> **Description of the task**: Each record has to be repeated exactly as given.

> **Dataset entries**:
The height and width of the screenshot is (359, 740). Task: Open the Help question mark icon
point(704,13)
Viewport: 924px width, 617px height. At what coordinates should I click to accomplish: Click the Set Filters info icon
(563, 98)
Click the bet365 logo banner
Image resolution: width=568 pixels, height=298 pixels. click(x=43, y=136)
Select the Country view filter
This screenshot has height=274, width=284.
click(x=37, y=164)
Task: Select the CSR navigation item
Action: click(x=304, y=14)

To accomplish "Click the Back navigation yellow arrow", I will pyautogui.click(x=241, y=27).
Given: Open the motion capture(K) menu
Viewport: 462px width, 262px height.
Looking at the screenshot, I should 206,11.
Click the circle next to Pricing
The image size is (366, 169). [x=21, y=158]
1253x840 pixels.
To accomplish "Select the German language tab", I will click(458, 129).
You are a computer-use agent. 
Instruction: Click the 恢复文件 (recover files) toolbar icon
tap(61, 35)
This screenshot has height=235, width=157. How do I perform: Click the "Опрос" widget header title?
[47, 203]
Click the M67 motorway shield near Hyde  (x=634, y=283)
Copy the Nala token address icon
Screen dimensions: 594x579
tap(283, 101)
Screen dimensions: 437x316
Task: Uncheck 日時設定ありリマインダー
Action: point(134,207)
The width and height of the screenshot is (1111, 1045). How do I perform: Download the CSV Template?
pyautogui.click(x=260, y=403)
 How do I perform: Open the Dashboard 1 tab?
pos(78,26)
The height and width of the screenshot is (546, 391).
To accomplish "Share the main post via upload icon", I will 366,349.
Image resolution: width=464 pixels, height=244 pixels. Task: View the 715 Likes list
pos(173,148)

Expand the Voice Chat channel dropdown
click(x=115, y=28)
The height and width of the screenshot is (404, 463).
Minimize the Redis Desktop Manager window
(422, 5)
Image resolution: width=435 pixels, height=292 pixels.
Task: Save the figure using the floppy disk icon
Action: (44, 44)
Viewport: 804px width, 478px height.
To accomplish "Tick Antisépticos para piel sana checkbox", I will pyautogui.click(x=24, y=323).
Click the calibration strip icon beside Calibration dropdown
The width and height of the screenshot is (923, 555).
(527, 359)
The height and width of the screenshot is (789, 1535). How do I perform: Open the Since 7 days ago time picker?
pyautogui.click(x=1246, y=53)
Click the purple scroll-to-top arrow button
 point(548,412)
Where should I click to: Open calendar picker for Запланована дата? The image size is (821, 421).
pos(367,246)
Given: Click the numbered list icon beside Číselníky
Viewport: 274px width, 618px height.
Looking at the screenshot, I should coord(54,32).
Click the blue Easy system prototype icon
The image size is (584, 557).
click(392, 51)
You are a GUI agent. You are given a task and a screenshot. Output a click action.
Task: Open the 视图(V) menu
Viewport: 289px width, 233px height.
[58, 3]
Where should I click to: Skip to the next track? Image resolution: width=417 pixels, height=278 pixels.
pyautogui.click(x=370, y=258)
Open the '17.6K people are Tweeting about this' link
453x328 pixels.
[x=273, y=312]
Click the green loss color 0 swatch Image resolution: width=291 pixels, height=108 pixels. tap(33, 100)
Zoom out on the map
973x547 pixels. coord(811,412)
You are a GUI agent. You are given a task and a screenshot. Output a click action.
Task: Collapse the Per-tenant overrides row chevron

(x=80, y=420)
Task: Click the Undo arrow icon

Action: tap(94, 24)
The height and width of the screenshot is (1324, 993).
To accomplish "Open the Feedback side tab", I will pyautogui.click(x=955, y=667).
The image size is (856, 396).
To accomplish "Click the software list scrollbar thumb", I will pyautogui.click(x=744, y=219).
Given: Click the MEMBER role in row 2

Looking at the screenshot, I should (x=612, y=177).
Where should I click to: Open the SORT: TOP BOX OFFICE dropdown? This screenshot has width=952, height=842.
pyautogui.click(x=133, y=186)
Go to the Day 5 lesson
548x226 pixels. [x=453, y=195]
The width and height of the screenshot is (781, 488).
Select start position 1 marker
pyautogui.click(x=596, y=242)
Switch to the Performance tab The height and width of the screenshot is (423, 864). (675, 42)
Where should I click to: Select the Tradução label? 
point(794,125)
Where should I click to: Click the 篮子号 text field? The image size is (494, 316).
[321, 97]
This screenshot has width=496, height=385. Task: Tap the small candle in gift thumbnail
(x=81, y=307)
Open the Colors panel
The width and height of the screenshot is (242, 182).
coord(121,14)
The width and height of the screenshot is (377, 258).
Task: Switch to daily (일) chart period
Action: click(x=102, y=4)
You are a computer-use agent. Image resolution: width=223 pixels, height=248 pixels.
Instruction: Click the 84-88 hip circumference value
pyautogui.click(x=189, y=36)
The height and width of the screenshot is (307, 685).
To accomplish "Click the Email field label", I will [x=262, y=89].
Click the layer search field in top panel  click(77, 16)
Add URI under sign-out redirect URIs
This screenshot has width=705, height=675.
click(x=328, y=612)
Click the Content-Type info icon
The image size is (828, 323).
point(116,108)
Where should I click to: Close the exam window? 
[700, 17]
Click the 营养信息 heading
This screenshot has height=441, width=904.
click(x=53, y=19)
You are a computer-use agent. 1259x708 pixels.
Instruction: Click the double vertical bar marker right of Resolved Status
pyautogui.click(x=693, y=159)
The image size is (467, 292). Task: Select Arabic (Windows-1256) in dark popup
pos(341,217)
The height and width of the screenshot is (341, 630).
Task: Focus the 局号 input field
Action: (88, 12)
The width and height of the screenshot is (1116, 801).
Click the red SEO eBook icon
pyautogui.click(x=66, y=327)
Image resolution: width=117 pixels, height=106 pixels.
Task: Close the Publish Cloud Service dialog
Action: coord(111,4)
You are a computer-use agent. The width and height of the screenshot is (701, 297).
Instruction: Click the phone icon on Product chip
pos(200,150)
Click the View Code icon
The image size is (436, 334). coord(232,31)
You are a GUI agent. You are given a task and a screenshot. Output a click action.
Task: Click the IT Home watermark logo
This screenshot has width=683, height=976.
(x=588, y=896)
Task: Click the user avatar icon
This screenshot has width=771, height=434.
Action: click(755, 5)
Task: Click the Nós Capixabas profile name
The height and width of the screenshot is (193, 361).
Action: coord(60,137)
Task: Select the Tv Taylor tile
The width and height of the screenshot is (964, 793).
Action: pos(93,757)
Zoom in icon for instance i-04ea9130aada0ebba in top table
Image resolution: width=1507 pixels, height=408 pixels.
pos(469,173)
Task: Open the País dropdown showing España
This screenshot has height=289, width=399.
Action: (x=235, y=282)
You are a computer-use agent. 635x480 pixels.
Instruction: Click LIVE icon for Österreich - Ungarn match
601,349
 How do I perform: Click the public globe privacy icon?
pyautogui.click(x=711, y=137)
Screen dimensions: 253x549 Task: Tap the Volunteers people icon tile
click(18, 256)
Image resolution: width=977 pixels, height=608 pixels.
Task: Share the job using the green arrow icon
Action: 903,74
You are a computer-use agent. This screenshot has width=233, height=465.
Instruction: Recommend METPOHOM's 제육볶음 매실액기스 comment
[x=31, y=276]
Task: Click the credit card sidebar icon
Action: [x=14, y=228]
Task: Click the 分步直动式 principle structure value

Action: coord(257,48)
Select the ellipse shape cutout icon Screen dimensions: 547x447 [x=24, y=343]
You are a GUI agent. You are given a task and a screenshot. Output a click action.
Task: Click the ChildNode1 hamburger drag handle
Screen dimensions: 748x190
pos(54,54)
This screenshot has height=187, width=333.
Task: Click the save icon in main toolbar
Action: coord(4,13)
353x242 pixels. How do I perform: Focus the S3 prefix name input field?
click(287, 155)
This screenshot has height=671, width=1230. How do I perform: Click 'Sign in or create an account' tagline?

> **Answer to the exercise**:
The height and width of the screenshot is (359, 740). Task: Open the Help question mark icon
point(704,13)
Viewport: 924px width, 617px height. At what coordinates should I click to accomplish: Click the Set Filters info icon
(563, 98)
Click the bet365 logo banner
Image resolution: width=568 pixels, height=298 pixels. click(x=43, y=136)
Select the Country view filter
This screenshot has height=274, width=284.
click(x=37, y=164)
Task: Select the CSR navigation item
Action: click(x=304, y=14)

To accomplish "Click the Back navigation yellow arrow", I will pyautogui.click(x=241, y=27).
Given: Open the motion capture(K) menu
Viewport: 462px width, 262px height.
Looking at the screenshot, I should 206,11.
Click the circle next to Pricing
The image size is (366, 169). [x=21, y=158]
1253x840 pixels.
To accomplish "Select the German language tab", I will click(458, 129).
You are a computer-use agent. 
Instruction: Click the 恢复文件 (recover files) toolbar icon
tap(61, 35)
This screenshot has height=235, width=157. How do I perform: Click the "Опрос" widget header title?
[47, 203]
Click the M67 motorway shield near Hyde  (x=634, y=283)
Copy the Nala token address icon
Screen dimensions: 594x579
tap(283, 101)
Screen dimensions: 437x316
Task: Uncheck 日時設定ありリマインダー
Action: point(134,207)
The width and height of the screenshot is (1111, 1045). How do I perform: Download the CSV Template?
pyautogui.click(x=260, y=403)
 How do I perform: Open the Dashboard 1 tab?
pos(78,26)
The height and width of the screenshot is (546, 391).
To accomplish "Share the main post via upload icon", I will 366,349.
Image resolution: width=464 pixels, height=244 pixels. Task: View the 715 Likes list
pos(173,148)

Expand the Voice Chat channel dropdown
click(x=115, y=28)
The height and width of the screenshot is (404, 463).
Minimize the Redis Desktop Manager window
(422, 5)
Image resolution: width=435 pixels, height=292 pixels.
Task: Save the figure using the floppy disk icon
Action: (44, 44)
Viewport: 804px width, 478px height.
To accomplish "Tick Antisépticos para piel sana checkbox", I will pyautogui.click(x=24, y=323).
Click the calibration strip icon beside Calibration dropdown
The width and height of the screenshot is (923, 555).
(527, 359)
The height and width of the screenshot is (789, 1535). How do I perform: Open the Since 7 days ago time picker?
pyautogui.click(x=1246, y=53)
Click the purple scroll-to-top arrow button
 point(548,412)
Where should I click to: Open calendar picker for Запланована дата? The image size is (821, 421).
pos(367,246)
Given: Click the numbered list icon beside Číselníky
Viewport: 274px width, 618px height.
Looking at the screenshot, I should coord(54,32).
Click the blue Easy system prototype icon
The image size is (584, 557).
click(392, 51)
You are a GUI agent. You are given a task and a screenshot. Output a click action.
Task: Open the 视图(V) menu
Viewport: 289px width, 233px height.
[58, 3]
Where should I click to: Skip to the next track? Image resolution: width=417 pixels, height=278 pixels.
pyautogui.click(x=370, y=258)
Open the '17.6K people are Tweeting about this' link
453x328 pixels.
[x=273, y=312]
Click the green loss color 0 swatch Image resolution: width=291 pixels, height=108 pixels. tap(33, 100)
Zoom out on the map
973x547 pixels. coord(811,412)
You are a GUI agent. You are given a task and a screenshot. Output a click action.
Task: Collapse the Per-tenant overrides row chevron

(x=80, y=420)
Task: Click the Undo arrow icon

Action: tap(94, 24)
The height and width of the screenshot is (1324, 993).
To accomplish "Open the Feedback side tab", I will pyautogui.click(x=955, y=667).
The image size is (856, 396).
To accomplish "Click the software list scrollbar thumb", I will pyautogui.click(x=744, y=219).
Given: Click the MEMBER role in row 2

Looking at the screenshot, I should (x=612, y=177).
Where should I click to: Open the SORT: TOP BOX OFFICE dropdown? This screenshot has width=952, height=842.
pyautogui.click(x=133, y=186)
Go to the Day 5 lesson
548x226 pixels. [x=453, y=195]
The width and height of the screenshot is (781, 488).
Select start position 1 marker
pyautogui.click(x=596, y=242)
Switch to the Performance tab The height and width of the screenshot is (423, 864). (675, 42)
Where should I click to: Select the Tradução label? 
point(794,125)
Where should I click to: Click the 篮子号 text field? The image size is (494, 316).
[321, 97]
This screenshot has width=496, height=385. Task: Tap the small candle in gift thumbnail
(x=81, y=307)
Open the Colors panel
The width and height of the screenshot is (242, 182).
coord(121,14)
The width and height of the screenshot is (377, 258).
Task: Switch to daily (일) chart period
Action: click(x=102, y=4)
You are a computer-use agent. Image resolution: width=223 pixels, height=248 pixels.
Instruction: Click the 84-88 hip circumference value
pyautogui.click(x=189, y=36)
The height and width of the screenshot is (307, 685).
To accomplish "Click the Email field label", I will [x=262, y=89].
Click the layer search field in top panel  click(77, 16)
Add URI under sign-out redirect URIs
This screenshot has width=705, height=675.
click(x=328, y=612)
Click the Content-Type info icon
The image size is (828, 323).
point(116,108)
Where should I click to: Close the exam window? 
[700, 17]
Click the 营养信息 heading
This screenshot has height=441, width=904.
click(x=53, y=19)
You are a computer-use agent. 1259x708 pixels.
Instruction: Click the double vertical bar marker right of Resolved Status
pyautogui.click(x=693, y=159)
The image size is (467, 292). Task: Select Arabic (Windows-1256) in dark popup
pos(341,217)
The height and width of the screenshot is (341, 630).
Task: Focus the 局号 input field
Action: (88, 12)
The width and height of the screenshot is (1116, 801).
Click the red SEO eBook icon
pyautogui.click(x=66, y=327)
Image resolution: width=117 pixels, height=106 pixels.
Task: Close the Publish Cloud Service dialog
Action: coord(111,4)
You are a computer-use agent. The width and height of the screenshot is (701, 297).
Instruction: Click the phone icon on Product chip
pos(200,150)
Click the View Code icon
The image size is (436, 334). coord(232,31)
You are a GUI agent. You are given a task and a screenshot. Output a click action.
Task: Click the IT Home watermark logo
This screenshot has width=683, height=976.
(x=588, y=896)
Task: Click the user avatar icon
This screenshot has width=771, height=434.
Action: click(755, 5)
Task: Click the Nós Capixabas profile name
The height and width of the screenshot is (193, 361).
Action: coord(60,137)
Task: Select the Tv Taylor tile
The width and height of the screenshot is (964, 793).
Action: pos(93,757)
Zoom in icon for instance i-04ea9130aada0ebba in top table
Image resolution: width=1507 pixels, height=408 pixels.
pos(469,173)
Task: Open the País dropdown showing España
This screenshot has height=289, width=399.
Action: (x=235, y=282)
You are a computer-use agent. 635x480 pixels.
Instruction: Click LIVE icon for Österreich - Ungarn match
601,349
 How do I perform: Click the public globe privacy icon?
pyautogui.click(x=711, y=137)
Screen dimensions: 253x549 Task: Tap the Volunteers people icon tile
click(18, 256)
Image resolution: width=977 pixels, height=608 pixels.
Task: Share the job using the green arrow icon
Action: 903,74
You are a computer-use agent. This screenshot has width=233, height=465.
Instruction: Recommend METPOHOM's 제육볶음 매실액기스 comment
[x=31, y=276]
Task: Click the credit card sidebar icon
Action: [x=14, y=228]
Task: Click the 分步直动式 principle structure value

Action: coord(257,48)
Select the ellipse shape cutout icon Screen dimensions: 547x447 [x=24, y=343]
You are a GUI agent. You are given a task and a screenshot. Output a click action.
Task: Click the ChildNode1 hamburger drag handle
Screen dimensions: 748x190
pos(54,54)
This screenshot has height=187, width=333.
Task: Click the save icon in main toolbar
Action: coord(4,13)
353x242 pixels. How do I perform: Focus the S3 prefix name input field?
click(287, 155)
This screenshot has height=671, width=1230. How do I perform: Click 'Sign in or create an account' tagline?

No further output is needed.